Mechanistic interpretability: reverse-engineering the model
The most ambitious approach is mechanistic interpretability, which aims to reverse-engineer the internal algorithms a network has learned. Researchers study circuits — small groups of neurons and attention heads that work together to implement a specific behaviour, such as detecting that a pronoun refers to a particular noun, or copying a token seen earlier in the context. Famous findings include “induction heads” that learn to continue repeated patterns. The dream is a gears-level, causal account of how a model computes a behaviour, which would let us predict and edit its reasoning rather than just observe outputs.

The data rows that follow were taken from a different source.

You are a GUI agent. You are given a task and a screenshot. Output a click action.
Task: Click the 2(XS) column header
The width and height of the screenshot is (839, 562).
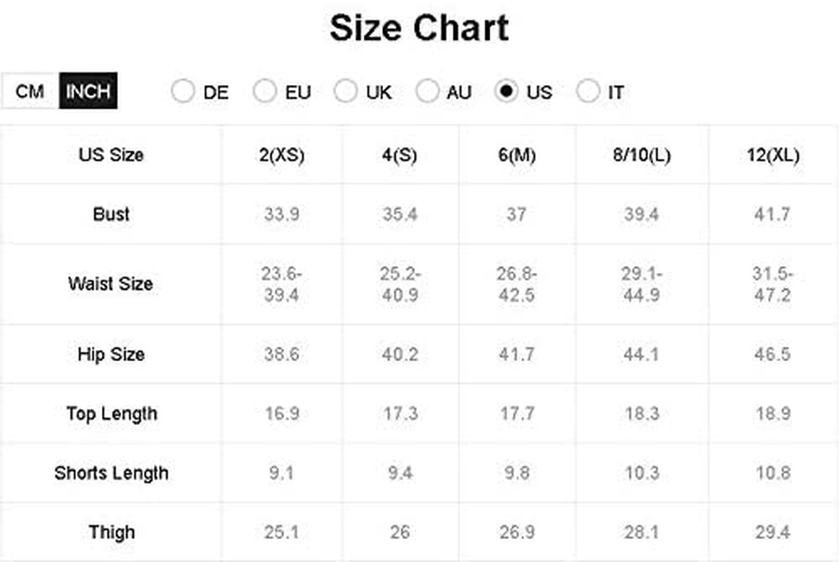pyautogui.click(x=282, y=155)
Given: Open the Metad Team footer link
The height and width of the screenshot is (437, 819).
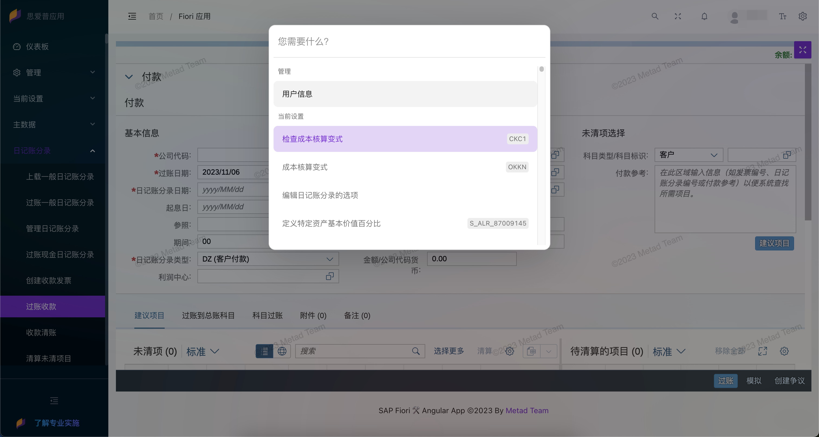Looking at the screenshot, I should pyautogui.click(x=527, y=411).
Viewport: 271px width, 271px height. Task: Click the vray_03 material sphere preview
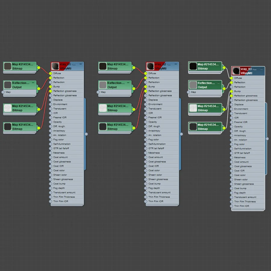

Post-hoc methods: explaining one prediction at a time
A more practical and widely used family is post-hoc interpretability, which explains an individual prediction from the outside without dissecting the model’s internals. SHAP (based on Shapley values from game theory) and LIME (which fits a simple, local model around a single prediction) both estimate how much each input feature contributed to the output. These methods are model-agnostic and easy to apply, but they produce attributions — which inputs mattered — rather than a true description of the internal computation, and they can be unstable or misleading if used carelessly.

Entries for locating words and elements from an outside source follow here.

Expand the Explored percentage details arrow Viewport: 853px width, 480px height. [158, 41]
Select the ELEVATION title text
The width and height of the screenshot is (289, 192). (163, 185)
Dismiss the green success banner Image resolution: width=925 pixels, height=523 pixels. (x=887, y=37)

Probing classifiers and representation analysis
Between the two sits probing: training a small, simple classifier on a model’s internal activations to test whether a particular piece of information is represented there. If a probe can read, say, part-of-speech or sentiment off a hidden layer, that suggests the model encodes that concept at that point. Probing helps map what information lives where inside a network, complementing mechanistic work that asks how that information is used.
Why interpretability is a safety priority
Interpretability is widely regarded as one of the load-bearing pillars of AI safety. If we can see a model’s internal reasoning, we can catch deception, hidden capabilities, or unsafe behaviour before they reach users, and we can debug and correct models with real confidence rather than guesswork. The alternative — judging ever more powerful systems only by their outputs — risks missing failures that are invisible from the outside. That is why leading labs invest heavily in interpretability research, even though a complete understanding of large models remains a hard, unsolved problem.